2章 イチイの繁るところ

 僕は結構時間にルーズなほうで、基本的には遅寝遅起きだったが、今日だけはなんだかいつもより緊張感があり、早く起きてしまった。身支度を済ませ、朝のニュース番組を聞き流しながら朝食の食パンを焼いた。

 母さんが捕まる前は、母さんの方が早くに出かけてしまうため慎太と僕の朝食、僕の弁当、慎太の保育園など、僕の朝は意外と忙しかった。慎太がいなくなっても、母さんに会いに行くというイベントがまだあったから、日々の生活に張り合いがあった。

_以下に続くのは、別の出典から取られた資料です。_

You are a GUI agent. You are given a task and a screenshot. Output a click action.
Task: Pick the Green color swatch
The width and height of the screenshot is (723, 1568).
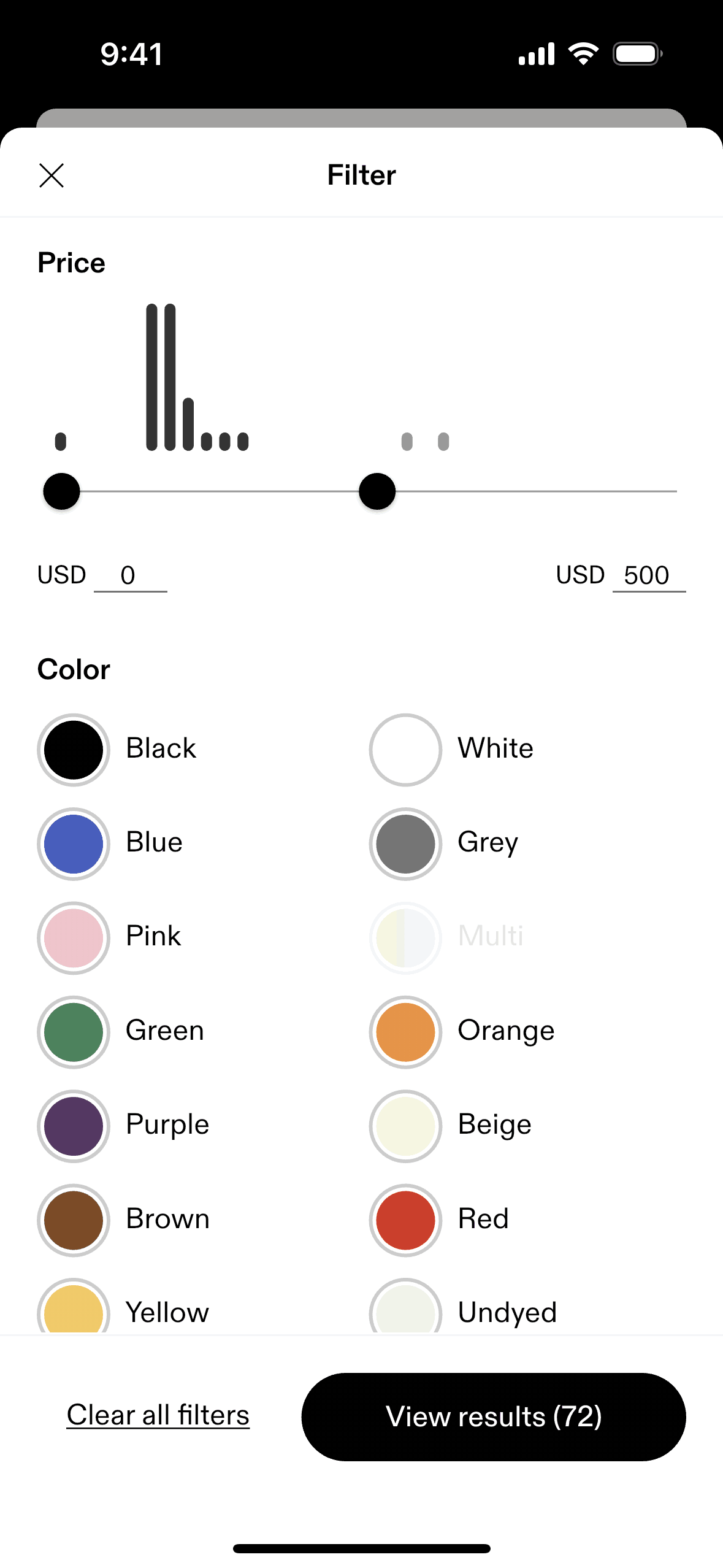click(74, 1032)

 今はテレビ画面のデジタル時計が変わる瞬間をとらえることくらいしか、やることがなかった。

 ただ何となくテレビ画面に目を向けパンをかじっていると、母さんのことがやっていた。司会者がコメンテーターたちに向かって言った。

『先日自殺した黒田しず香容疑者ですが。自分の子供を殺して、しまいには自殺ですか…。確かこの人、もう一人子供いたでしょう。本当に子どもがかわいそうですよ、どうしてこういうことしちゃうんですかね…』

 僕を哀れむ如何にもな表情を作り語るこの中年司会者に、初めは疑問を抱いた。

 どうしてすぐに『かわいそう』なんて思ってしまうのか。この司会者は僕のことなんて見たこともないし、直接話を聞きに来たことも、もちろん無い。僕に対して、ほんのわずかな情報しか持っていない奴にこうだと決めつけられるのは面白くなかった。

 番組は僕の父さんが自殺したこと、母さんが弟を殺すまで至った経緯をフリップや、近隣住民の声を交えてああだ、こうだと語る。僕の家族が僕の知らないところでどんどんゲームやアニメの登場人物のようにキャラメイクされていく。司会者が問いかけるとコメンテーターがやれ、その会社には過去にも同じようなことがあっただの、苦しいときは一人で抱え込まないでここに連絡をなどと、インターネットで検索すればすぐに出てくるような情報を吐く。

 僕はもどかしくなった。この人たちはどうしてまだ生きている、身内である僕に直接話を聞きに来ないんだろう。こんなに『〇〇だったんですかね』だの『〇〇の可能性があります』だの言うんだったら、僕に話を聞いて憶測を真実にして報道すればいいじゃないか。

 そして僕ははっとした。そうしてたくさんの人に真実を知ってもらって、たくさんの意見を聞けば、どうして母さんが自殺してしまったのかの理由がわかるのではないか。そうだ、今からでもこのテレビ局に連絡を取れば良いのではないか。

 そんな風に考えているといつもは鳴らないチャイムが鳴った。

 僕はまだ半分以上残っているトーストをゴミ箱に捨て、家族への挨拶もそぞろにバタバタと玄関に向かった。